The Preventative Approach
Like they say, “An Ounce of Prevention…”
Put simply, the body equires carbohydrates, fats, proteins, vitamins and minerals to maintain healthy organs, bones, muscles, nerves, and to produce hormones and chemicals that are necessary for the proper function of organs. (MedicineNet.com)
These chronic conditions, according to the CDC, are heart disease and stroke, cancer, diabetes, arthritis, obesity, respiratory diseases and oral conditions.
Where would you say your overall health stands right now? How many prescriptions do you take? How good do you feel? Are you currently being monitored or actively treated for one or more health issues?
“To reduce chronic disease across the nation,” says the CDC in its report, The Power of Prevention, “we must rethink our health care system. It is essential to have a coordinated, strategic prevention approach that promotes healthy behaviors, expands early detection and diagnosis of disease, supports people of every age and eliminates health disparities.”
Let’s take a look at the preventive approach from the perspective of two Colorado Springs healthcare professionals whose chosen fields focus specifically on the front end of wellness - building and maintaining good health.
Dr. Ryan Betz, chiropractor and owner and operator of 100% Chiropractic in East Colorado Springs, says, “Preventive health care, from my perspective, means taking the necessary actions daily to ensure that our bodies get stronger as we age rather than weaker. It is so easy to blame age for our deteriorating health, but I don’t buy into that notion. Our bodies are designed to get stronger as time passes, but with our sedentary culture we seldom see that playing out.”
Dr. Mark Cooper, naturopathic physician and owner of Alpine Naturopathic Clinic, says, “Preventive health care is both the avoidance of behavior that leads an individual in the direction of disease as well as the inclusion of behavior that leads an individual in the direction of healthy choices.”
Both Dr. Betz and Dr. C ooper stress the key role a healthy digestive system plays in supporting a strong immune system. “The level of immunity and our immune response is dependent on the health and stabilization of our gut,” says Dr. Betz. “Unfortunately, because of the Standard American Diet (SAD) we kill off and deplete the majority of ‘good’ bacteria in our gut, resulting in damage to our immune system and a sick state of health. Living a toxic and deficient lifestyle will send our body into a downward spiral and depleted health and quality of life. What I mean by toxic is engaging in habits that bring harmful chemicals into our body. The most notable of these habits is the reliance on medications (antibiotics, pain meds, etc.) and the ingestion of processed foods and unclean meats that have copious amounts of preservatives, additives, hormones and antibiotics and are void of any nutritional benefit (i.e. fast food). When I say deficiencies I mean not supplying our body with the raw materials that it depends upon for survival.”

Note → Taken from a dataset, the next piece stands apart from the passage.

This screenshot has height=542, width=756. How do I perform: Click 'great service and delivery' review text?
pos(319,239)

“I don’t believe in better living through pharmaceuticals,” says Dr. Cooper, “and I don’t believe we were born deficient in a bucket full of vitamins. It doesn’t work that way. We were all designed to be self-sufficient. And that means drinking good water, breathing good air and eating good food the way it was provided on Earth.”

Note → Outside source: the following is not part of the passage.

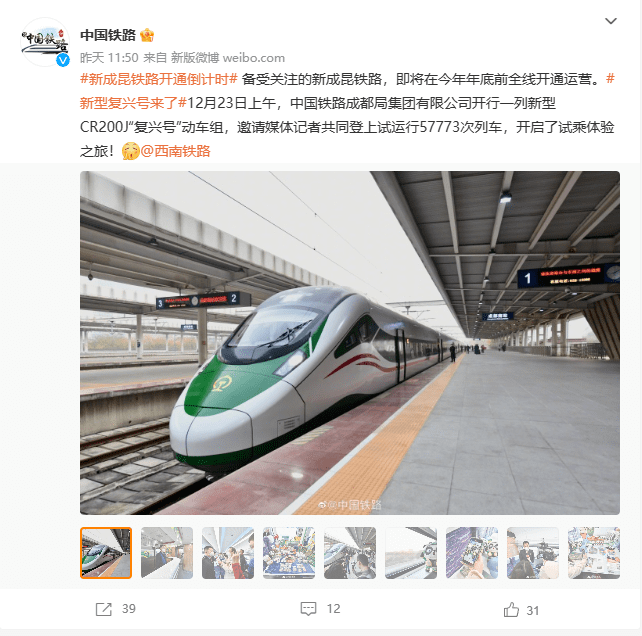Select the seventh thumbnail with phone screen
This screenshot has height=636, width=642.
pos(472,553)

Both Drs. Betz and Cooper describe three main components for good health and quality of life. Put simply, says Dr. Betz, they are “how we eat, how we move and how we think.”
“It’s important to eat good organic foods, avoid toxins and exercise,” says Dr. Cooper, “but it is just as important for people to develop hobbies and activities that give them pleasure and joy in life.”
Ready to kick off your own preventive approach? Start simply, suggests Dr. Betz, “by implementing an easy-to-follow strategy and a positive mindset, and you will see remarkable health goals reached, and maintained!”